Janet Thornton Fellowship

Janet Thornton Fellowship

At the Wellcome Trust Sanger Institute we are committed to enabling and opening routes back into science for those who have had a break from scientific research - for any reason.

The 2017 call is now closed
fellows.jpgSanger Institute, Genome Research Limited

We understand that even a short time out of research can have an impact on your career, which is why we have created a postdoctoral fellowship providing an additional opportunity specifically for those who have been out of scientific research for 12 months or more to return to high-quality postdoctoral training. One Fellowship will be awarded each year. Each Fellowship will last for three years and can be worked full time, part time or flexibly.

Fellowships will be awarded after a competitive selection process, with applicants developing their own project with prior agreement and in collaboration with a Sanger Institute Faculty member.

While the Sanger Institute provides the opportunity in its recruitment processes for job applicants to declare career breaks (taken for any reason) so that they can be taken into account when assessing applications for all roles, particularly in relation to the potential impact of time out on individuals' scientific and career outputs, this fellowship will be open exclusively to those who have taken a career break of 12 months or more.

What's included?

This postdoctoral Fellowship is for a duration of three years, can be worked full time, part time or flexibly at the Sanger Institute on the Wellcome Trust Genome Campus in Hinxton near Cambridge and includes:

  • Salary £31,115 - £39,004
  • Research expenses, including consumables and travel costs for conferences and training courses
  • Access to training and support resources at the Institute
  • Access to the University of Cambridge Careers Service
  • Generous benefits

One Janet Thornton Fellowship will be awarded each year following a competitive selection process.

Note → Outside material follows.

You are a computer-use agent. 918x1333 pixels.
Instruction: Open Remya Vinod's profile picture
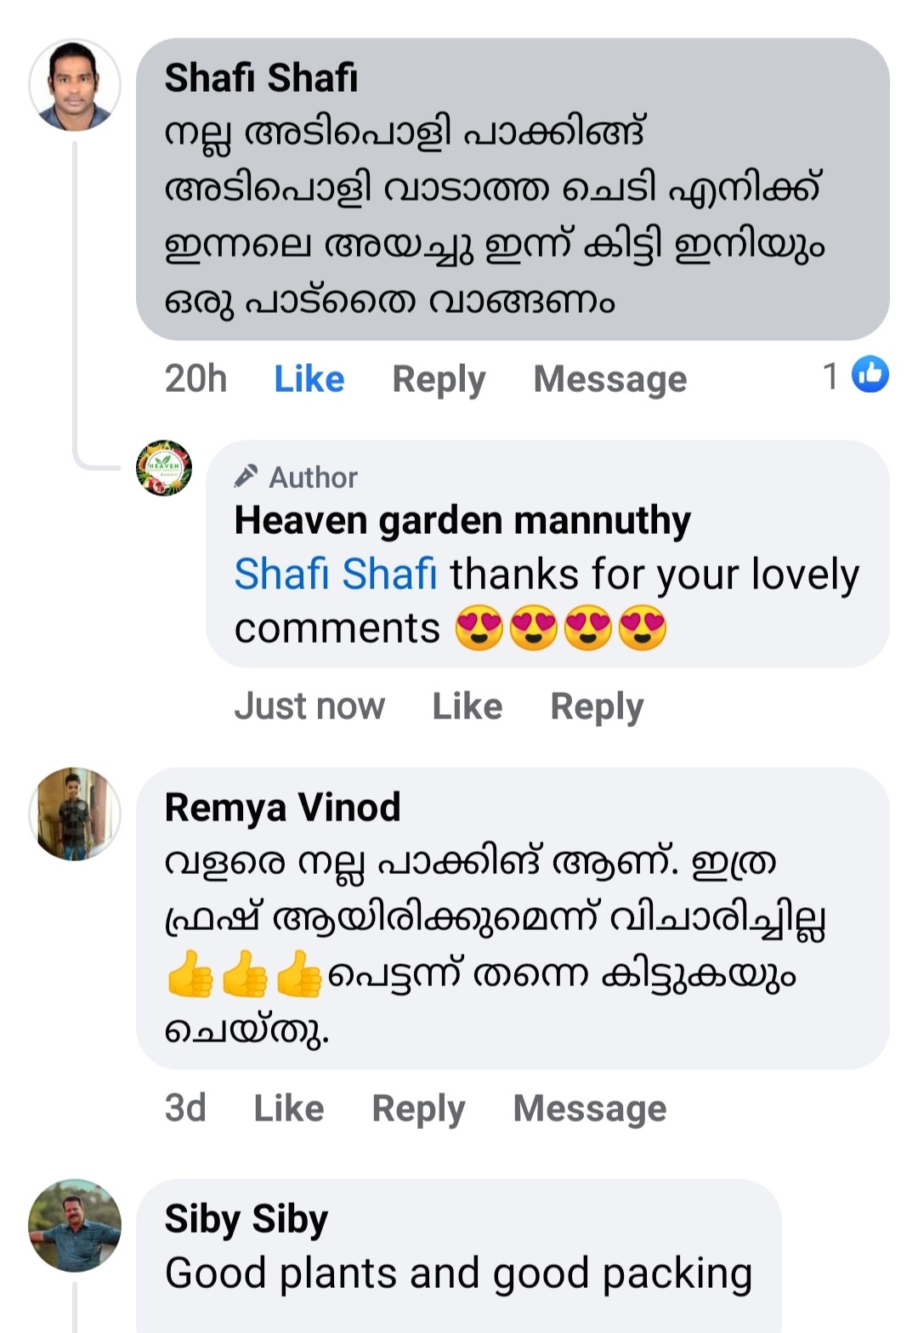(75, 814)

If you have questions about what is included in the Fellowship please email fellowship@sanger.ac.uk

Eligibility

The Janet Thornton Fellowship is open to scientists who:

  • have had a break from scientific research, of 12 continuous months or more, for any reason
  • are not currently working in scientific research
  • have at least one years' postdoctoral experience

If you have questions about your eligibility for the Fellowship please contact fellowship@sanger.ac.uk.

Application Process

Eligible candidates are invited to apply to one of the project listed below.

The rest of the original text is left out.